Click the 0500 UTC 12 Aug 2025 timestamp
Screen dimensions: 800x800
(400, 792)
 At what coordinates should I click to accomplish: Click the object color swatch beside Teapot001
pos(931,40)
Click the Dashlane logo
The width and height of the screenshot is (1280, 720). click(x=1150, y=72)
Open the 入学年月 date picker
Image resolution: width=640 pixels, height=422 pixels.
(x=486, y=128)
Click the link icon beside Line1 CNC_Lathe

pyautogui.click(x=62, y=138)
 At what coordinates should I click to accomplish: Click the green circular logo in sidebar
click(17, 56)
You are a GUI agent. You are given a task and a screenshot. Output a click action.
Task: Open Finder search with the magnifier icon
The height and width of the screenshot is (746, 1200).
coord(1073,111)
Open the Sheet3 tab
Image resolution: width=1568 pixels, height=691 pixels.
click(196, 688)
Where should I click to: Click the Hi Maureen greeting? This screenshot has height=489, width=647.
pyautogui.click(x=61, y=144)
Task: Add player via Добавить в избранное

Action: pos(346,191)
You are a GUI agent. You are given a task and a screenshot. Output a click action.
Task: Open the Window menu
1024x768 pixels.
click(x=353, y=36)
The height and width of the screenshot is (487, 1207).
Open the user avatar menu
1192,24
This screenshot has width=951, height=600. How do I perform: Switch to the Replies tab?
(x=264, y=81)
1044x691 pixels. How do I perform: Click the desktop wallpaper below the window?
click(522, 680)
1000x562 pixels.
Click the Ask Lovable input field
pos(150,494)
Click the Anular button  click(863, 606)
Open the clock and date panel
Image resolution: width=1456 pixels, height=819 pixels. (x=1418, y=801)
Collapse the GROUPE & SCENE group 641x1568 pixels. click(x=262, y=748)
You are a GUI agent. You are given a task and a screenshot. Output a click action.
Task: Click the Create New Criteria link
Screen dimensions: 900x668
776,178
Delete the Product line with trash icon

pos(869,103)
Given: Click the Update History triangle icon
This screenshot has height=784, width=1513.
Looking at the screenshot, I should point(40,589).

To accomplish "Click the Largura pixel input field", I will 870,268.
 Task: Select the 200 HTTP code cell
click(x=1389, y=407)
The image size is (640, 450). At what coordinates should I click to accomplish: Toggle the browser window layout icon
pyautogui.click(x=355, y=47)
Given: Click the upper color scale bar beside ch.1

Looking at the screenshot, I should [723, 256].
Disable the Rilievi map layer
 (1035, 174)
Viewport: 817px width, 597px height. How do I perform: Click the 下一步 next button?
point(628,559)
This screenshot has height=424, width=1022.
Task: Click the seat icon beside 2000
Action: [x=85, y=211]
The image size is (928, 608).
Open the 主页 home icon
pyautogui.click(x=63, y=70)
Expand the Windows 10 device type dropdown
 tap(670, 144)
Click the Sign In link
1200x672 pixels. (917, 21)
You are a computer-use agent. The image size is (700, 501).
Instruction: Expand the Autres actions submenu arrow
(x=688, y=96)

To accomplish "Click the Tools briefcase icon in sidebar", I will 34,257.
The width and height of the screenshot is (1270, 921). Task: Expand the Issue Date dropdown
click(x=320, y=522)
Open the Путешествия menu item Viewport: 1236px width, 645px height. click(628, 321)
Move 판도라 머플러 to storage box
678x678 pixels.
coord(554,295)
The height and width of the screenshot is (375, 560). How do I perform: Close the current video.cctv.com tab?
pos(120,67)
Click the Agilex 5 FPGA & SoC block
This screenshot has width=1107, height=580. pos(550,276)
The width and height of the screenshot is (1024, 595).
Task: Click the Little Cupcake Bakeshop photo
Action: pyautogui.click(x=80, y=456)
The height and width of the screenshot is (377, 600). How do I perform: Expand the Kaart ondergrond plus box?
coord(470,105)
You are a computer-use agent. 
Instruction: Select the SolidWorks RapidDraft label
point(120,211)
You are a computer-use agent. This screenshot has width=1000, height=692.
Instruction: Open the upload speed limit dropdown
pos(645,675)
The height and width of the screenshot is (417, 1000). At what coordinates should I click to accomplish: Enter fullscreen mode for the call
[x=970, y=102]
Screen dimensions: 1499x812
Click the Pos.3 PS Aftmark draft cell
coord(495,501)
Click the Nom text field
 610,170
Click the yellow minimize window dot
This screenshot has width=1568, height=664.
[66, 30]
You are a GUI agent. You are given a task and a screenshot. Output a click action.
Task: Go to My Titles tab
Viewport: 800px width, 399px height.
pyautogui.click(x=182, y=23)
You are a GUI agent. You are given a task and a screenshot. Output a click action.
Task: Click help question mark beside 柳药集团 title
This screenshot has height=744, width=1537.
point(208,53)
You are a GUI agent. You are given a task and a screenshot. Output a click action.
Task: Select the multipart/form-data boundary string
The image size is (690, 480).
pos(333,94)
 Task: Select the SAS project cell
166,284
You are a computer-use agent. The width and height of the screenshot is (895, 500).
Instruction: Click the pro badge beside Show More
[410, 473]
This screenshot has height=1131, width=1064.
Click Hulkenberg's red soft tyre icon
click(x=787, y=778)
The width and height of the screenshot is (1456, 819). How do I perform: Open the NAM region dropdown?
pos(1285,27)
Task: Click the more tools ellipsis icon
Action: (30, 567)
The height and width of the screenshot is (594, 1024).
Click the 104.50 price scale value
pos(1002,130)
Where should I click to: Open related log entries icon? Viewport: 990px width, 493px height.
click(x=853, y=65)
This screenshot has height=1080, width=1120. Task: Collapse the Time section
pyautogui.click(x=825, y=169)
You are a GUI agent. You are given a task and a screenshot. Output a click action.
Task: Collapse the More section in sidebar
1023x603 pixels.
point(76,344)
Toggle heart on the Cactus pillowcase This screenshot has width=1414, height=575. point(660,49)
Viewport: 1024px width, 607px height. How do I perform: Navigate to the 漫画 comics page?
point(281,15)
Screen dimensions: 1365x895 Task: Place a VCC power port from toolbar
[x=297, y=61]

+---+

→ Work item
An exact repeat of all the entries above is required.

→ Answer to the problem
Click the 0500 UTC 12 Aug 2025 timestamp
Screen dimensions: 800x800
(400, 792)
 At what coordinates should I click to accomplish: Click the object color swatch beside Teapot001
pos(931,40)
Click the Dashlane logo
The width and height of the screenshot is (1280, 720). click(x=1150, y=72)
Open the 入学年月 date picker
Image resolution: width=640 pixels, height=422 pixels.
(x=486, y=128)
Click the link icon beside Line1 CNC_Lathe

pyautogui.click(x=62, y=138)
 At what coordinates should I click to accomplish: Click the green circular logo in sidebar
click(17, 56)
You are a GUI agent. You are given a task and a screenshot. Output a click action.
Task: Open Finder search with the magnifier icon
The height and width of the screenshot is (746, 1200).
coord(1073,111)
Open the Sheet3 tab
Image resolution: width=1568 pixels, height=691 pixels.
click(196, 688)
Where should I click to: Click the Hi Maureen greeting? This screenshot has height=489, width=647.
pyautogui.click(x=61, y=144)
Task: Add player via Добавить в избранное

Action: pos(346,191)
You are a GUI agent. You are given a task and a screenshot. Output a click action.
Task: Open the Window menu
1024x768 pixels.
click(x=353, y=36)
The height and width of the screenshot is (487, 1207).
Open the user avatar menu
1192,24
This screenshot has width=951, height=600. How do I perform: Switch to the Replies tab?
(x=264, y=81)
1044x691 pixels. How do I perform: Click the desktop wallpaper below the window?
click(522, 680)
1000x562 pixels.
Click the Ask Lovable input field
pos(150,494)
Click the Anular button  click(863, 606)
Open the clock and date panel
Image resolution: width=1456 pixels, height=819 pixels. (x=1418, y=801)
Collapse the GROUPE & SCENE group 641x1568 pixels. click(x=262, y=748)
You are a GUI agent. You are given a task and a screenshot. Output a click action.
Task: Click the Create New Criteria link
Screen dimensions: 900x668
776,178
Delete the Product line with trash icon

pos(869,103)
Given: Click the Update History triangle icon
This screenshot has height=784, width=1513.
Looking at the screenshot, I should point(40,589).

To accomplish "Click the Largura pixel input field", I will 870,268.
 Task: Select the 200 HTTP code cell
click(x=1389, y=407)
The image size is (640, 450). At what coordinates should I click to accomplish: Toggle the browser window layout icon
pyautogui.click(x=355, y=47)
Given: Click the upper color scale bar beside ch.1

Looking at the screenshot, I should [723, 256].
Disable the Rilievi map layer
 (1035, 174)
Viewport: 817px width, 597px height. How do I perform: Click the 下一步 next button?
point(628,559)
This screenshot has height=424, width=1022.
Task: Click the seat icon beside 2000
Action: [x=85, y=211]
The image size is (928, 608).
Open the 主页 home icon
pyautogui.click(x=63, y=70)
Expand the Windows 10 device type dropdown
 tap(670, 144)
Click the Sign In link
1200x672 pixels. (917, 21)
You are a computer-use agent. The image size is (700, 501).
Instruction: Expand the Autres actions submenu arrow
(x=688, y=96)

To accomplish "Click the Tools briefcase icon in sidebar", I will 34,257.
The width and height of the screenshot is (1270, 921). Task: Expand the Issue Date dropdown
click(x=320, y=522)
Open the Путешествия menu item Viewport: 1236px width, 645px height. click(628, 321)
Move 판도라 머플러 to storage box
678x678 pixels.
coord(554,295)
The height and width of the screenshot is (375, 560). How do I perform: Close the current video.cctv.com tab?
pos(120,67)
Click the Agilex 5 FPGA & SoC block
This screenshot has width=1107, height=580. pos(550,276)
The width and height of the screenshot is (1024, 595).
Task: Click the Little Cupcake Bakeshop photo
Action: pyautogui.click(x=80, y=456)
The height and width of the screenshot is (377, 600). How do I perform: Expand the Kaart ondergrond plus box?
coord(470,105)
You are a computer-use agent. 
Instruction: Select the SolidWorks RapidDraft label
point(120,211)
You are a computer-use agent. This screenshot has width=1000, height=692.
Instruction: Open the upload speed limit dropdown
pos(645,675)
The height and width of the screenshot is (417, 1000). At what coordinates should I click to accomplish: Enter fullscreen mode for the call
[x=970, y=102]
Screen dimensions: 1499x812
Click the Pos.3 PS Aftmark draft cell
coord(495,501)
Click the Nom text field
 610,170
Click the yellow minimize window dot
This screenshot has width=1568, height=664.
[66, 30]
You are a GUI agent. You are given a task and a screenshot. Output a click action.
Task: Go to My Titles tab
Viewport: 800px width, 399px height.
pyautogui.click(x=182, y=23)
You are a GUI agent. You are given a task and a screenshot. Output a click action.
Task: Click help question mark beside 柳药集团 title
This screenshot has height=744, width=1537.
point(208,53)
You are a GUI agent. You are given a task and a screenshot. Output a click action.
Task: Select the multipart/form-data boundary string
The image size is (690, 480).
pos(333,94)
 Task: Select the SAS project cell
166,284
You are a computer-use agent. The width and height of the screenshot is (895, 500).
Instruction: Click the pro badge beside Show More
[410, 473]
This screenshot has height=1131, width=1064.
Click Hulkenberg's red soft tyre icon
click(x=787, y=778)
The width and height of the screenshot is (1456, 819). How do I perform: Open the NAM region dropdown?
pos(1285,27)
Task: Click the more tools ellipsis icon
Action: (30, 567)
The height and width of the screenshot is (594, 1024).
Click the 104.50 price scale value
pos(1002,130)
Where should I click to: Open related log entries icon? Viewport: 990px width, 493px height.
click(x=853, y=65)
This screenshot has height=1080, width=1120. Task: Collapse the Time section
pyautogui.click(x=825, y=169)
You are a GUI agent. You are given a task and a screenshot. Output a click action.
Task: Collapse the More section in sidebar
1023x603 pixels.
point(76,344)
Toggle heart on the Cactus pillowcase This screenshot has width=1414, height=575. point(660,49)
Viewport: 1024px width, 607px height. How do I perform: Navigate to the 漫画 comics page?
point(281,15)
Screen dimensions: 1365x895 Task: Place a VCC power port from toolbar
[x=297, y=61]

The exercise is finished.